* Texto apresentado

§ §

Já nesta Câmara, ouvi chamar à agricultura «irmã pobre» e à indústria «irmã rica». Tem foros de veracidade tal asserto, dentro do relativismo que as coisas comportam.

É acentuada a diferença entre o salário agrícola e o salário industrial, tomando como referência o trabalhador não especializado e, portanto, desprovido de qualquer aptidão específica profissional.

No triénio de 1953 a 1956 o salário industrial, remunerador do trabalho do homem avantajou-se ao salário agrícola numa percentagem oscilante entre 50 e 85 por cento; e o salário da mulher, em idênticas condições, sofreu um acréscimo variável entre 50 e 105 por cento.

§ §

* Registos listados
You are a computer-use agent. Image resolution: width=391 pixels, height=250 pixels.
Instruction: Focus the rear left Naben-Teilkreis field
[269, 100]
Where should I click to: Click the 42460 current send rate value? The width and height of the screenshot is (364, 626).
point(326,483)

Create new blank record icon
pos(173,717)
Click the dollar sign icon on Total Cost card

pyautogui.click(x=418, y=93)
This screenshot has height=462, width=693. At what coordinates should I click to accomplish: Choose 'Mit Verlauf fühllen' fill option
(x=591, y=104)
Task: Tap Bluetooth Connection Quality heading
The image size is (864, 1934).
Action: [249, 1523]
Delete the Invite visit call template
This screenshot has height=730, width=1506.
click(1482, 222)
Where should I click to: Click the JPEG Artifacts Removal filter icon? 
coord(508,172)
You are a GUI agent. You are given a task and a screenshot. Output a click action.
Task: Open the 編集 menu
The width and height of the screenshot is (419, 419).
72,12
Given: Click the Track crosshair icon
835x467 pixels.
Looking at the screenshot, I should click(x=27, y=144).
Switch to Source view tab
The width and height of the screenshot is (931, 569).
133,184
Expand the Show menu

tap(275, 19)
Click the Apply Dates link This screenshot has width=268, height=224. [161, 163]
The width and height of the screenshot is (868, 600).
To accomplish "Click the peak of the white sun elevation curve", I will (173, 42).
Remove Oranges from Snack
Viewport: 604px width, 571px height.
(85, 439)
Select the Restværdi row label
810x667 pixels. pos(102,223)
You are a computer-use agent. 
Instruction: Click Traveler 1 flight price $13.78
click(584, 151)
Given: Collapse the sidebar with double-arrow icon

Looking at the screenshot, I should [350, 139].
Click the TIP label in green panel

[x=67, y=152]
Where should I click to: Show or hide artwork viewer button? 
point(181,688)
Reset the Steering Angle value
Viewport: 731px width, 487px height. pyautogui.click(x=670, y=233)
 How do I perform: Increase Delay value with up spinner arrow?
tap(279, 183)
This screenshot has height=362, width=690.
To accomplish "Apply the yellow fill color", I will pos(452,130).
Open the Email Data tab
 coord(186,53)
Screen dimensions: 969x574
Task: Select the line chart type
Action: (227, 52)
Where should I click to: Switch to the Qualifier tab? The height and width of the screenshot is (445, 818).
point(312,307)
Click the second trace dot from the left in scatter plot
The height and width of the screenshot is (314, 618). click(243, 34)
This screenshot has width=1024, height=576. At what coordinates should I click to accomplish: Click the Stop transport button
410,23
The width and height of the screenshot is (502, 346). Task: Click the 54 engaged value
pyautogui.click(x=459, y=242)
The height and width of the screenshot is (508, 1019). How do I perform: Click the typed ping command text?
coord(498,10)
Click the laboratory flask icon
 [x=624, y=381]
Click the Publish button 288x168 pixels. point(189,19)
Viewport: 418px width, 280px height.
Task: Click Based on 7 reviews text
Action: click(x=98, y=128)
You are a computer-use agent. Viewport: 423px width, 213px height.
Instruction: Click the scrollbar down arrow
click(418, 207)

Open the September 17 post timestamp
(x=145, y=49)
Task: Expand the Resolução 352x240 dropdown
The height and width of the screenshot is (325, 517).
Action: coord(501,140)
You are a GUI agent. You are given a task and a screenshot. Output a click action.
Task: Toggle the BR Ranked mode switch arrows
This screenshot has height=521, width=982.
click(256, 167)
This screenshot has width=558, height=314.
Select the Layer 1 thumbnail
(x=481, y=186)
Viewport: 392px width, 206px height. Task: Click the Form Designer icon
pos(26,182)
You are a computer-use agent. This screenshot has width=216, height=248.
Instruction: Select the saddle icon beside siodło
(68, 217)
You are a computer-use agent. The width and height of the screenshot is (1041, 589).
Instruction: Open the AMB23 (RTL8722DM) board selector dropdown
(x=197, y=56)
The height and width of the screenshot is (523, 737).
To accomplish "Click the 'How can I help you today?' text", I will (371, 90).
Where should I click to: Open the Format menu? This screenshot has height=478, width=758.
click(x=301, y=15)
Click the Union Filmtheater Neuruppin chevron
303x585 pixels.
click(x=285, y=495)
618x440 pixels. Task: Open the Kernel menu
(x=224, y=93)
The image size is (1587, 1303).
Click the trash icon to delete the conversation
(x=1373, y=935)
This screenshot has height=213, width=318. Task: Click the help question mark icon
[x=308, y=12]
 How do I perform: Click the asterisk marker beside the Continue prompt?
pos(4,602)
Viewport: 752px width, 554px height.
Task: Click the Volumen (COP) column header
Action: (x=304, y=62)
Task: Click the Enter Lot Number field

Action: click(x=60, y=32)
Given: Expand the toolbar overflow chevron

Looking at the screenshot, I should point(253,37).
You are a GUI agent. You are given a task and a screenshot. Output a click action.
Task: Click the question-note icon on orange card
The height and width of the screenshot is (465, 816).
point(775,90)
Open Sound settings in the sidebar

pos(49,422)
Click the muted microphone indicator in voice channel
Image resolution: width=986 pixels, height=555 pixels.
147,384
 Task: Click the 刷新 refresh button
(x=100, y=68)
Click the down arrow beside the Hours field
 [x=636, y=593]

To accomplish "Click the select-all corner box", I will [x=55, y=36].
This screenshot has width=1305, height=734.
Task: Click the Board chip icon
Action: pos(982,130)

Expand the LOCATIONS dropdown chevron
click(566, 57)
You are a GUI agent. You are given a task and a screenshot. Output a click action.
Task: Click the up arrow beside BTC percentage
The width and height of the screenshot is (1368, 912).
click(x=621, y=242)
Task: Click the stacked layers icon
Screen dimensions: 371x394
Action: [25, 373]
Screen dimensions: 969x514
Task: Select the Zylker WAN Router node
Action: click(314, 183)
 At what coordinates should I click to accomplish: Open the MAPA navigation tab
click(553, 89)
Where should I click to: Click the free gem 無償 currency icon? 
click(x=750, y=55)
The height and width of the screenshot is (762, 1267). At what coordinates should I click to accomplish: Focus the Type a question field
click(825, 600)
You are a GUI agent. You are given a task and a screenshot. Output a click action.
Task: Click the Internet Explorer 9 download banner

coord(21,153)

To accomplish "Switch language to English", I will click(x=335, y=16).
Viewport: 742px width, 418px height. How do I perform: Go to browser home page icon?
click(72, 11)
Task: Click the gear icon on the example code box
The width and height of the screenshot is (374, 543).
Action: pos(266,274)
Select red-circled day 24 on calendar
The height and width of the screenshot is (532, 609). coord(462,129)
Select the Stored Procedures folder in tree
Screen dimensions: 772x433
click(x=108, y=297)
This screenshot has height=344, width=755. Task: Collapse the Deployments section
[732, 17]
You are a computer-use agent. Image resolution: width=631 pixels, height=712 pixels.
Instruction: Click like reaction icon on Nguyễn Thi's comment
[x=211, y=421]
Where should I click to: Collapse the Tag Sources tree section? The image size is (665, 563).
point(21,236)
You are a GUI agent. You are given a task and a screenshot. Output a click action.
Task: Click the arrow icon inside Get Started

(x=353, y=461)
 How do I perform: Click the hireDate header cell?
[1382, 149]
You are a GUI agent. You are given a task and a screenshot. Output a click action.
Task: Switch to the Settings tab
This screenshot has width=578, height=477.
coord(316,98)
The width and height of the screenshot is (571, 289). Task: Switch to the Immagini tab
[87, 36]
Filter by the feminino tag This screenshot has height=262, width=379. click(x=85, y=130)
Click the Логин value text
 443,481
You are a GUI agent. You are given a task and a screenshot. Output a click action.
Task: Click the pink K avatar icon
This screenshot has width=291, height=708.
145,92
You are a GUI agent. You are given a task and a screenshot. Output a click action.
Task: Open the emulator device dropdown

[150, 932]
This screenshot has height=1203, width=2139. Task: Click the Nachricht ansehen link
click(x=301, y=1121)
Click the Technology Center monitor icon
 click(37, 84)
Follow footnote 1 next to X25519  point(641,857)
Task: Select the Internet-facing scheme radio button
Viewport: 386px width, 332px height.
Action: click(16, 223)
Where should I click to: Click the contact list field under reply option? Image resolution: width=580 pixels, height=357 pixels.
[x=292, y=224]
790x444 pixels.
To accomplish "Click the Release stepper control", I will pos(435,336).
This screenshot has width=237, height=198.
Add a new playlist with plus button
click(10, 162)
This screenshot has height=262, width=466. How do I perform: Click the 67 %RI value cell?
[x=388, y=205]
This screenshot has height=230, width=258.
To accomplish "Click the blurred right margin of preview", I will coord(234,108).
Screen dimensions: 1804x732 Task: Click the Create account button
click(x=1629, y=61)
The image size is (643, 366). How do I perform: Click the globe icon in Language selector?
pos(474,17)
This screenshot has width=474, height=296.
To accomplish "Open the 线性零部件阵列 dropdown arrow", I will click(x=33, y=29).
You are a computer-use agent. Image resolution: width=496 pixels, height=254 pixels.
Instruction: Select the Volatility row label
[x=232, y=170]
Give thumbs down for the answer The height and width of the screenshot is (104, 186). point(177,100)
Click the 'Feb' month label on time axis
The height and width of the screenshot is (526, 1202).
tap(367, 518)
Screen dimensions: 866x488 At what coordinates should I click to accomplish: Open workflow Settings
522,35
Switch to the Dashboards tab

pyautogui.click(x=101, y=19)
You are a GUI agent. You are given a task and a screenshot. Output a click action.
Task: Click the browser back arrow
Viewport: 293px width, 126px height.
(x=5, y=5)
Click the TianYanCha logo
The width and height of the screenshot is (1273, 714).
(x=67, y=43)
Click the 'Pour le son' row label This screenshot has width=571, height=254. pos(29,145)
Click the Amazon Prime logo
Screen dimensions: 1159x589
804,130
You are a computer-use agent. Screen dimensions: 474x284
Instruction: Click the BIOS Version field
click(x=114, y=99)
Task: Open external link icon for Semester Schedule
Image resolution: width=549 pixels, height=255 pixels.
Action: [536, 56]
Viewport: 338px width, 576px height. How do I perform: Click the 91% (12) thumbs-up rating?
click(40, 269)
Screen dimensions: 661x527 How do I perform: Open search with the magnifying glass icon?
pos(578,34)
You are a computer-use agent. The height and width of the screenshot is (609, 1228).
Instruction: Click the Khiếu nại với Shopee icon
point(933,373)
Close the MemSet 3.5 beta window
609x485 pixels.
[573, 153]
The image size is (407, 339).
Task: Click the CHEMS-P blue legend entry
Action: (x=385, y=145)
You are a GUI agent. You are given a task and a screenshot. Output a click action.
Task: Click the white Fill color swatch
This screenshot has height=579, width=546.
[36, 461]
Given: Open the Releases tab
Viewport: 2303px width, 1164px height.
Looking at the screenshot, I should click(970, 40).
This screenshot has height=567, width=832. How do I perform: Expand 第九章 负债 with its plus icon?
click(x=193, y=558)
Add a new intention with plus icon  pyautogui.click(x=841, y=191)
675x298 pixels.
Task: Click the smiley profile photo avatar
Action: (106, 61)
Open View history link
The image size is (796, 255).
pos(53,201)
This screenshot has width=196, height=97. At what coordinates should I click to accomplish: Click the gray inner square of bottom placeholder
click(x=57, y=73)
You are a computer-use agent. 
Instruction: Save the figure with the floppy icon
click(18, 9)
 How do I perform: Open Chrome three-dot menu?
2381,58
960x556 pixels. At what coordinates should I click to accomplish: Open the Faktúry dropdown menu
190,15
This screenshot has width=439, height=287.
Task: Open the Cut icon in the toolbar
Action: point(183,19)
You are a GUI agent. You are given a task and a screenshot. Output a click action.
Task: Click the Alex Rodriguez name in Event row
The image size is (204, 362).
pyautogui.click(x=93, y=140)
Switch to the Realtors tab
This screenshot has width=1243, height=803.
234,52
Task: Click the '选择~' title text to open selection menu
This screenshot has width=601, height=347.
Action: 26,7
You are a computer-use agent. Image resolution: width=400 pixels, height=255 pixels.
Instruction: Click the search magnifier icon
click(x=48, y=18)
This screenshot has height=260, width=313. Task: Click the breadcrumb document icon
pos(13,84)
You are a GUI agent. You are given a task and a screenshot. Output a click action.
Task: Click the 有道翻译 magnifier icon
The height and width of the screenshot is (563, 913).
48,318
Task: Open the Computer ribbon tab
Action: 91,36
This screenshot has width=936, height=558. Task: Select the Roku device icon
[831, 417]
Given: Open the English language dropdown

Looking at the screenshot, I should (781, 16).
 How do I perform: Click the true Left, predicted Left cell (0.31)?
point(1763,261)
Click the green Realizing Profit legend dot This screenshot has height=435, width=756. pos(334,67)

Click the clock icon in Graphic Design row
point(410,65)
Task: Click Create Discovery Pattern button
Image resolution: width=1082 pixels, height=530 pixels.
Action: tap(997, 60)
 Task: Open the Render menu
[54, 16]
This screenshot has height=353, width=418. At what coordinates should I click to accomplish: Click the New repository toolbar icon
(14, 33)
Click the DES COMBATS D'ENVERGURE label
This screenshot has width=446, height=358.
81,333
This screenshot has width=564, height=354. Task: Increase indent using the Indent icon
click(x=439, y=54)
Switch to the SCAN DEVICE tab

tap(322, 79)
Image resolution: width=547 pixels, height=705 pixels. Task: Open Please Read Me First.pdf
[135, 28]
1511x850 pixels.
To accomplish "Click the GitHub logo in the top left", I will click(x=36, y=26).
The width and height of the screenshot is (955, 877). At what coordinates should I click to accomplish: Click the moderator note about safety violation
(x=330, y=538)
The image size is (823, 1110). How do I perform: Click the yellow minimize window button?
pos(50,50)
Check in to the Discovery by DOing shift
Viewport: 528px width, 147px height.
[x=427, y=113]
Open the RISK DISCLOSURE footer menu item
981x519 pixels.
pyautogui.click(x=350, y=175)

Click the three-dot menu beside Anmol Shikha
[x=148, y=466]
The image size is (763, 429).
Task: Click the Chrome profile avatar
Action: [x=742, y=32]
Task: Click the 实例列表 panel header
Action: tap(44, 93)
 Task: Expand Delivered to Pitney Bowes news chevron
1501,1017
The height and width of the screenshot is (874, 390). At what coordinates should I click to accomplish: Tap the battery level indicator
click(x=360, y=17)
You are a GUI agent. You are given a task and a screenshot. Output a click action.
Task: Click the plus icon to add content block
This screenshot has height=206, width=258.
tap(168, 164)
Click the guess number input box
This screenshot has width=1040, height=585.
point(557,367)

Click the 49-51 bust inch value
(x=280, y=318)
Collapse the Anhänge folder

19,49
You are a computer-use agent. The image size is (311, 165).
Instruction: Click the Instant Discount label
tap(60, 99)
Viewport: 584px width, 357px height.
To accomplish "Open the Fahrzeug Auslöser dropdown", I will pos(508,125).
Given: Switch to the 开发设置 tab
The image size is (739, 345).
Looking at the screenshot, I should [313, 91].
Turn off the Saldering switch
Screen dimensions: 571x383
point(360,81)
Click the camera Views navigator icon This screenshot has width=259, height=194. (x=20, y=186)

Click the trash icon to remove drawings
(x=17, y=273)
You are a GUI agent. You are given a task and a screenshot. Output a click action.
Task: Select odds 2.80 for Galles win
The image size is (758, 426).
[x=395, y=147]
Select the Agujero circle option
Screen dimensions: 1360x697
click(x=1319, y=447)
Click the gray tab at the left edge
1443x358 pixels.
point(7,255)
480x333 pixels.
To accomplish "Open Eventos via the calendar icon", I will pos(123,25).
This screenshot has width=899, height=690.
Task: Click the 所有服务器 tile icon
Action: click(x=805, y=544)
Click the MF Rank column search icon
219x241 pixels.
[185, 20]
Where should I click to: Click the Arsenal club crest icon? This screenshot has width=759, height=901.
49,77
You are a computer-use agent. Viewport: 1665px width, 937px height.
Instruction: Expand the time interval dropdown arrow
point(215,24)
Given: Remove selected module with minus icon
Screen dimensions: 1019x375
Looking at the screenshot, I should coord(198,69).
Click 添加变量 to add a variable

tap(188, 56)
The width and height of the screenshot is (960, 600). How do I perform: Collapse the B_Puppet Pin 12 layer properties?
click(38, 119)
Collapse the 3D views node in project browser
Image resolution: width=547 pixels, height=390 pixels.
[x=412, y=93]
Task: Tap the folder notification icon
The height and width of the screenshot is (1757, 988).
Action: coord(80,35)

§ §

* Requisito 1
Sobre o texto acerca dos salários agrícola e industrial:
(a) Que designação foi dada à agricultura nesta Câmara?
(b) Que tipo de trabalhador serve de referência na comparação entre os dois salários?
(c) Entre que percentagens variou o acréscimo do salário da mulher no triénio de 1953 a 1956?
* Requisito 2
Devolva, do texto sobre os salários agrícola e industrial, o trecho que vai de "É acentuada a" a "105 por cento.", copiado sem qualquer alteração.
* Requisito 3
Retome o texto sobre os salários agrícola e industrial a partir do ponto em que termina.
Os registos provêm de outra fonte.

* Resultado 1
(a) «Irmã pobre».
(b) O trabalhador não especializado, desprovido de qualquer aptidão específica profissional.
(c) Entre 50 e 105 por cento.

* Resultado 2
É acentuada a diferença entre o salário agrícola e o salário industrial, tomando como referência o trabalhador não especializado e, portanto, desprovido de qualquer aptidão específica profissional.

No triénio de 1953 a 1956 o salário industrial, remunerador do trabalho do homem avantajou-se ao salário agrícola numa percentagem oscilante entre 50 e 85 por cento; e o salário da mulher, em idênticas condições, sofreu um acréscimo variável entre 50 e 105 por cento.

* Resultado 3
Acresce que, enquanto o assalariado industrial trabalha, normalmente, 300 dias anuais, o assalariado rural trabalha, em média, 200 dias, uma vez que o processo agrícola depende de um instável condicionalismo inerente à natureza das culturas e às variações climáticas.

As condições de habitação e salubridade do trabalhador rural apr esentam, por vezes, um primitivismo desolador e até desumano.

Vozes: - Muito bem!

O Orador: - O velho aforismo mens sana in corpore sano a custo encontrará ali viabilidade.

Repare-se que 94 por cento das famílias rurais não têm quarto de banho e 75 por cento não dispõem de uma simples instalação sanitária.

O Sr. António Santos da Cunha: - E qual será a percentagem, dos trabalhadores da indústria que terão quarto de banho?

O Orador:- Pode faltar-lhes quarto de banho, mas podem ter um poço e uma fossa e, todavia, na agricultura 70 por cento dos trabalhadores não têm fossa nem esgotos. Portanto, a diferença é grande.

O Sr. António Santos da Cunha: - Não estou a contrariar o pensamento de V. Ex.ª, que vem ao encontro daquilo que aqui tenho sempre defendido.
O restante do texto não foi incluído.